Stored data:
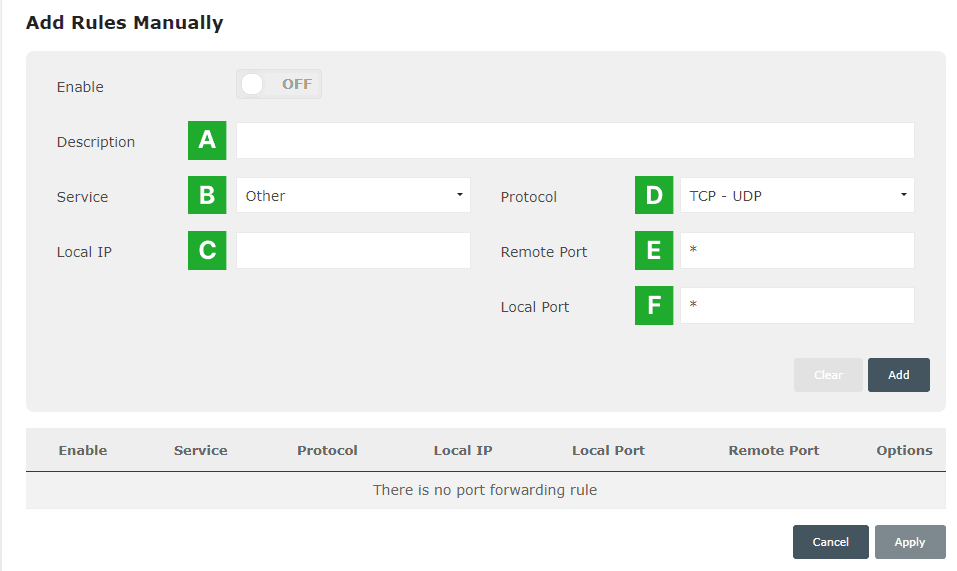Toggle the Enable switch on

pyautogui.click(x=279, y=85)
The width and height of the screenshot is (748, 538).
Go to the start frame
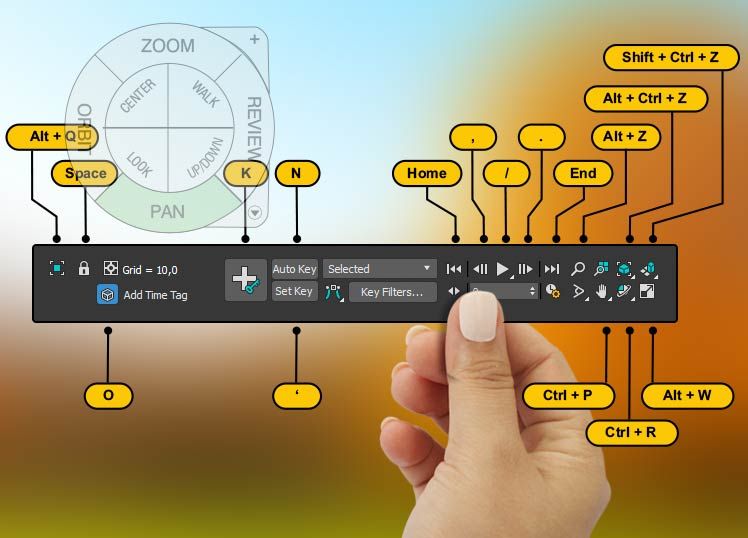pos(454,269)
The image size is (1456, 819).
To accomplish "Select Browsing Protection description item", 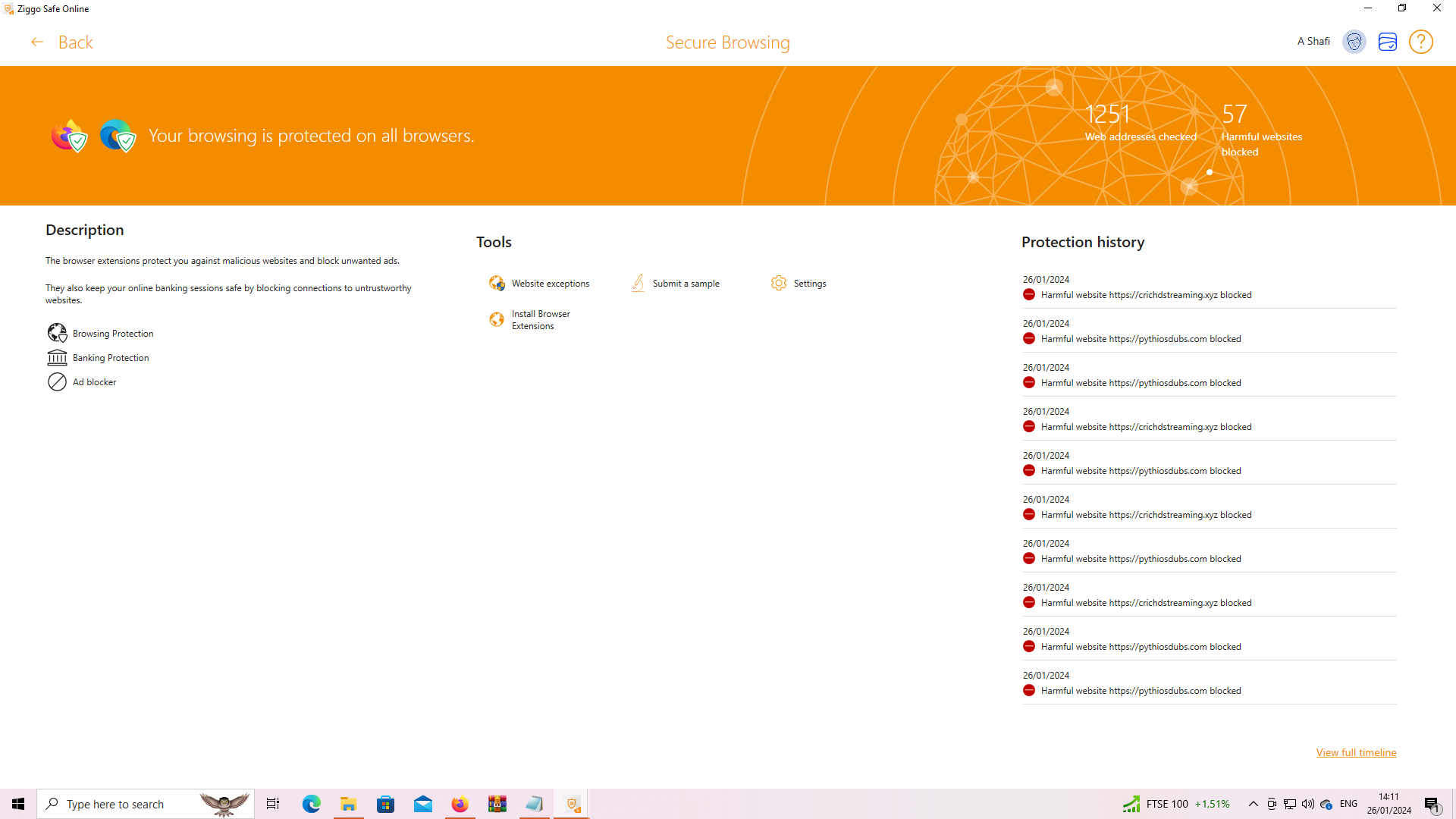I will point(100,334).
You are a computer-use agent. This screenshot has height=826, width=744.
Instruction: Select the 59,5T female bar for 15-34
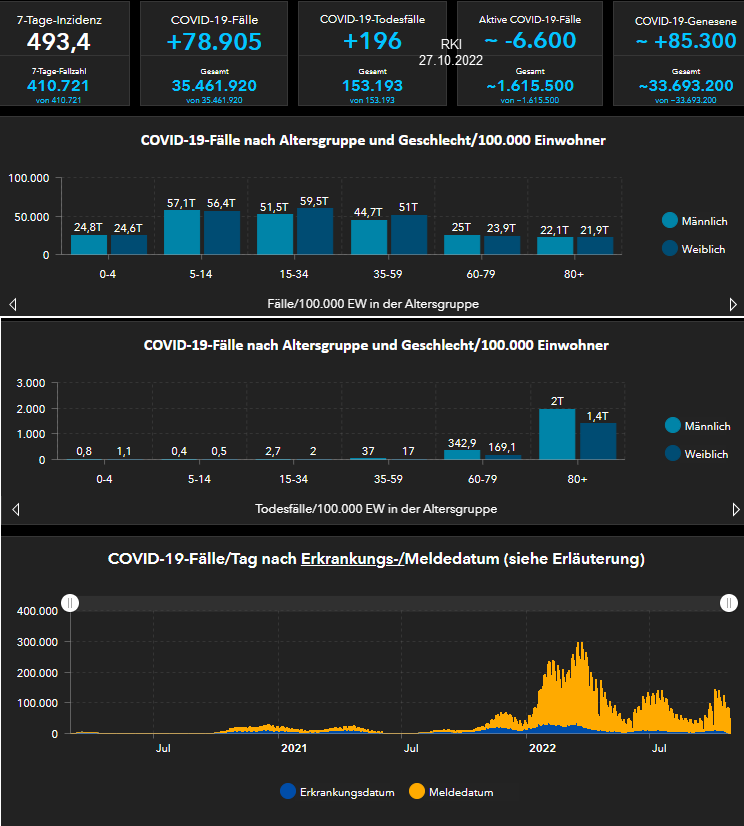pyautogui.click(x=316, y=231)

What this task involves = State how many lines of the entries include the word "width", giving that number by itself.

Written response = 2